> **DATA PROVIDED**
======

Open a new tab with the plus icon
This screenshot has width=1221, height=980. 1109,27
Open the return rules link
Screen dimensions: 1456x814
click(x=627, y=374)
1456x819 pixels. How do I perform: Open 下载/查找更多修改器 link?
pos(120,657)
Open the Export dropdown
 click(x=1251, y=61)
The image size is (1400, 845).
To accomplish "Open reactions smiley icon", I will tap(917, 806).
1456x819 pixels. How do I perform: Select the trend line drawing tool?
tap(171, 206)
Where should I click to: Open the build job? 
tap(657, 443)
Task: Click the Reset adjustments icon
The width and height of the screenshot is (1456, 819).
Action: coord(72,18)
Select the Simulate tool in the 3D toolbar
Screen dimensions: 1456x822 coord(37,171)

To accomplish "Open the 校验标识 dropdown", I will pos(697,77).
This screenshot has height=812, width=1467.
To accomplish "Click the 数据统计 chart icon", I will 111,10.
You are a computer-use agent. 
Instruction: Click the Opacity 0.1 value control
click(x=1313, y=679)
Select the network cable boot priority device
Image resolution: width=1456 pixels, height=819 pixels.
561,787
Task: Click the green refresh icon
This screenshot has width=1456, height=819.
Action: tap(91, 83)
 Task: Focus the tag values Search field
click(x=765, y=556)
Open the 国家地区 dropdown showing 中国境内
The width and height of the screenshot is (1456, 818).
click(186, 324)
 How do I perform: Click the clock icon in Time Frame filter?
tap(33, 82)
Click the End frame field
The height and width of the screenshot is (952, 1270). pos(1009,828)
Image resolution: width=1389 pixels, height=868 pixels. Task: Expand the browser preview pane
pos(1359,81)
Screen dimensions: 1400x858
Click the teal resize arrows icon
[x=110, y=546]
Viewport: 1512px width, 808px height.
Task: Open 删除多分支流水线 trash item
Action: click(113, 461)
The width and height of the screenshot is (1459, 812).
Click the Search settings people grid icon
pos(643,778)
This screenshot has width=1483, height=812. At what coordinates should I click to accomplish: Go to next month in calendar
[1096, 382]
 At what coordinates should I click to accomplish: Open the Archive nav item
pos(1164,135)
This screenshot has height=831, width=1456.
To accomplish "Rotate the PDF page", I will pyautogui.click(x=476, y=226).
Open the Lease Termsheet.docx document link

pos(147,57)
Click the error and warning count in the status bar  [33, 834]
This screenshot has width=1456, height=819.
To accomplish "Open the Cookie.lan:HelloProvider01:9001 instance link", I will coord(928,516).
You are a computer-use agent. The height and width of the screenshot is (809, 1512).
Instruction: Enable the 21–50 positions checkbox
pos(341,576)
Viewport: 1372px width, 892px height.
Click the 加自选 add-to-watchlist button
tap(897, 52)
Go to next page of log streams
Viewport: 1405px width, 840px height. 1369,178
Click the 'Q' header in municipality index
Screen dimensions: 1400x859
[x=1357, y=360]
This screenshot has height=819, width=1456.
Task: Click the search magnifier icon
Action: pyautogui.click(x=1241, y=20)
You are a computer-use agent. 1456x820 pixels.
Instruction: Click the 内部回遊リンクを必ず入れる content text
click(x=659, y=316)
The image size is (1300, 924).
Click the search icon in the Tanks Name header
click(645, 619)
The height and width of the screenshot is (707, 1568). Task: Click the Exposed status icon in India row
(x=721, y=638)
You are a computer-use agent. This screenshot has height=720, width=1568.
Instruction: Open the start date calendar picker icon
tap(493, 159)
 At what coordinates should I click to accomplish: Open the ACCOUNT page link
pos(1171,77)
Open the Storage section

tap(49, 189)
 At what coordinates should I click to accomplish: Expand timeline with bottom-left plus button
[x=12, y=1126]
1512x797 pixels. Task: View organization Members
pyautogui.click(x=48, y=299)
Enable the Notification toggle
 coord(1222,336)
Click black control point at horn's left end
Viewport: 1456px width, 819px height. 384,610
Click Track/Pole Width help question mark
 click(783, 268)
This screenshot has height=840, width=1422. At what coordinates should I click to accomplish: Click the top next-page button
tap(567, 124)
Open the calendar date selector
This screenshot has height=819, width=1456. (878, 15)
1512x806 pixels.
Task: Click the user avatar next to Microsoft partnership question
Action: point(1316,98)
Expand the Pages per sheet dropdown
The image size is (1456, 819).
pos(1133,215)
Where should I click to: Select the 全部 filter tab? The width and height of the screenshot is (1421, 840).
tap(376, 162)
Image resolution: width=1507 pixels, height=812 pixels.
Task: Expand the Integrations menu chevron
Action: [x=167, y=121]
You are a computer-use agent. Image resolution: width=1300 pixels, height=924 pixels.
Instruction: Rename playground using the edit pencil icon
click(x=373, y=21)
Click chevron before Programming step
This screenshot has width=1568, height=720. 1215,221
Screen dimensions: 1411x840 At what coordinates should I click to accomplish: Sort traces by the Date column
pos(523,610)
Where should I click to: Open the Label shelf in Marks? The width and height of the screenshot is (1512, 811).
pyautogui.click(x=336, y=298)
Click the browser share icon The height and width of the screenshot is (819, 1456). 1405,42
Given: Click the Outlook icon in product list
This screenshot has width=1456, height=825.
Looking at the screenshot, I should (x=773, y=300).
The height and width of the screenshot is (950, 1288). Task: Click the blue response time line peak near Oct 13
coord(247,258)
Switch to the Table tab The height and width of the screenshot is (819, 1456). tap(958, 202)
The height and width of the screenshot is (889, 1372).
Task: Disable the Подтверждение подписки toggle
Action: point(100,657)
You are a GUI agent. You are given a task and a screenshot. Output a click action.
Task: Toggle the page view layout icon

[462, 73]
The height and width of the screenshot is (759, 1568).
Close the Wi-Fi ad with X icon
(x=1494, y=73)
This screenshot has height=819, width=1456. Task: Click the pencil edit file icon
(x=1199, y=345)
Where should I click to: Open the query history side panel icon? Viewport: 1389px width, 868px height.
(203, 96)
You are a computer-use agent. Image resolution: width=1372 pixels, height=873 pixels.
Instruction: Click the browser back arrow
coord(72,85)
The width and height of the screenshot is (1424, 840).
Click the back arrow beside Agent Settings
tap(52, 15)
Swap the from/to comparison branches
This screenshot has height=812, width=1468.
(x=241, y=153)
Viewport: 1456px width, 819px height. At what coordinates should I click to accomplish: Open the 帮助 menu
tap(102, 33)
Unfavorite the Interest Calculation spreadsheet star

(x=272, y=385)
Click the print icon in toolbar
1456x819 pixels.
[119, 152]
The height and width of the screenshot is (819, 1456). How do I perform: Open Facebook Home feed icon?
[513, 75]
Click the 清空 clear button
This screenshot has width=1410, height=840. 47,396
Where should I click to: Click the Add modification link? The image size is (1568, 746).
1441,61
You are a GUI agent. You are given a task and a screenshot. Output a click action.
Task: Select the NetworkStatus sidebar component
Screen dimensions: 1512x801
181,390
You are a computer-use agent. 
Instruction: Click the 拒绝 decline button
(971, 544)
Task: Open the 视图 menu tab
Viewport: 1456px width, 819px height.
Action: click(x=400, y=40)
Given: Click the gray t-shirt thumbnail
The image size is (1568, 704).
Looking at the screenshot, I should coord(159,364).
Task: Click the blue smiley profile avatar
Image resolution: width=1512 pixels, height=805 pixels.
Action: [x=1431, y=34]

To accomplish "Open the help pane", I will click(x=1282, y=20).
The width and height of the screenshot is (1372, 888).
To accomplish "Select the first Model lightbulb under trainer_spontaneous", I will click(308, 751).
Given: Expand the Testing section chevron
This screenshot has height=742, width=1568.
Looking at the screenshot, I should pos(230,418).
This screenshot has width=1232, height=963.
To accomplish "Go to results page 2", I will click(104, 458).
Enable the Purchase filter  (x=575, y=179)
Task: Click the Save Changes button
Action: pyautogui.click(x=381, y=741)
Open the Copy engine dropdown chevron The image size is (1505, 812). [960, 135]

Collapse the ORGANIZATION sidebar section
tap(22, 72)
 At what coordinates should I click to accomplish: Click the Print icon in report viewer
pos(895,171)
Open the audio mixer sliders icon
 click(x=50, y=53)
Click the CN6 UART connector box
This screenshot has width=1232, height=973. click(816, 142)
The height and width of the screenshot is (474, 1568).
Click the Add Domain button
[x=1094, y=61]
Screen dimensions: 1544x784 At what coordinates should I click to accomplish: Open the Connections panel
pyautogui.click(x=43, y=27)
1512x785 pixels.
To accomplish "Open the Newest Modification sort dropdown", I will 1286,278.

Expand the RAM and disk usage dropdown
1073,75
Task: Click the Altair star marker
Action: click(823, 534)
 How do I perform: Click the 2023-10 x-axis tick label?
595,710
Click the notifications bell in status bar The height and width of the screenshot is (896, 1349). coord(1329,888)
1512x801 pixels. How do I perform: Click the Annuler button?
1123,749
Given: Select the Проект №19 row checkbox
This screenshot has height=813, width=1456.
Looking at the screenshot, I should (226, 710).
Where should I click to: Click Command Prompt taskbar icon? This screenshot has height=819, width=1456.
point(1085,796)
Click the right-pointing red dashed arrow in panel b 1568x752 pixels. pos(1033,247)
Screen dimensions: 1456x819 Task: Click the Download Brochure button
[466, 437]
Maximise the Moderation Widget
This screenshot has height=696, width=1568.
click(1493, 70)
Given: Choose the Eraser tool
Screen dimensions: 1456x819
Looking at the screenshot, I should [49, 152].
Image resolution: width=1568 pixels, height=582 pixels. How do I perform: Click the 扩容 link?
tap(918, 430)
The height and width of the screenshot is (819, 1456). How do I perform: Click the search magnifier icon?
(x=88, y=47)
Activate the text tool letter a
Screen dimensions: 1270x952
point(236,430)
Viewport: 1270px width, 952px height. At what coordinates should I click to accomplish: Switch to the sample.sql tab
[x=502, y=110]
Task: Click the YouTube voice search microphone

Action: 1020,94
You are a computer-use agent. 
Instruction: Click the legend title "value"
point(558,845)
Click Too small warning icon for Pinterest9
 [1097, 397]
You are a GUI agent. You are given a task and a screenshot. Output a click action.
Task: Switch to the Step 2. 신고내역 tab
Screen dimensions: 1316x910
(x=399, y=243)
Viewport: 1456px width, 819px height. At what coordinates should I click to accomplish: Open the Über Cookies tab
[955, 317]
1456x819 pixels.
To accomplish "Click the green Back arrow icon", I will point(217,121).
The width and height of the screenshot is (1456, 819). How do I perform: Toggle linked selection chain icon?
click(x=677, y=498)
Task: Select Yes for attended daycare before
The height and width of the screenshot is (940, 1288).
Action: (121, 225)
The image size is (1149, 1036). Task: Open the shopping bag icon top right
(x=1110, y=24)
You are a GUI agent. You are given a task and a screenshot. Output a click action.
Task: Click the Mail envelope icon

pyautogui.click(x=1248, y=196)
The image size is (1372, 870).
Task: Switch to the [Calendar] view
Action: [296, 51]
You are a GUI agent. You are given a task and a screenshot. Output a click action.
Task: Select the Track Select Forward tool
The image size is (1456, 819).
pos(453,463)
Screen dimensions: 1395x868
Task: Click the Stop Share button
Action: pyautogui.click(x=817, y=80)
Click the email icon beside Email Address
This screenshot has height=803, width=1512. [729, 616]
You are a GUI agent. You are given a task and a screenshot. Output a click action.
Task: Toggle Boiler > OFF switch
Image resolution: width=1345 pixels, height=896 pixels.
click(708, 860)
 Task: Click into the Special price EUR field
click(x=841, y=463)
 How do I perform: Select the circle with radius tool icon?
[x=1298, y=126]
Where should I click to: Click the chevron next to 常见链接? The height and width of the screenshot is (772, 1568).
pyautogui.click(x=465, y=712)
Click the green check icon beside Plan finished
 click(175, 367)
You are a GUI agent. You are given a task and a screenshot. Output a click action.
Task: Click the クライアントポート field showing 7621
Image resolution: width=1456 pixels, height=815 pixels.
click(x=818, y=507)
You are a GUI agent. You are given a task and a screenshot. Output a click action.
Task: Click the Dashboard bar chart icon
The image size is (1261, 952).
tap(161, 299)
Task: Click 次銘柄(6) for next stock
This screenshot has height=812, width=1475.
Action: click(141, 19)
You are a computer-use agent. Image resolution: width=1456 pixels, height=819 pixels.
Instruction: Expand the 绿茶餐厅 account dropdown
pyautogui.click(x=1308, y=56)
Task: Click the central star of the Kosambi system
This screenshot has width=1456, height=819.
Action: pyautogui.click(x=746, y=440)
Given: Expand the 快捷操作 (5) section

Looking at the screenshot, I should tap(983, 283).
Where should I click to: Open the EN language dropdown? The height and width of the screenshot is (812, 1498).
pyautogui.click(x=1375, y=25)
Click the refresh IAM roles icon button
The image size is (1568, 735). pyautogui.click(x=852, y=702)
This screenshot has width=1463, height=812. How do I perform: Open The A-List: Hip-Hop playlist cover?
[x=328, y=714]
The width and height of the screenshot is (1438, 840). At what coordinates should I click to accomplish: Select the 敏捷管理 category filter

======

> **WHAT IS REQUIRED**
Please filter the listing down to lines that include the word "chart".

> **TASK SOLUTION**
To accomplish "Click the 数据统计 chart icon", I will 111,10.
Task: Click the Dashboard bar chart icon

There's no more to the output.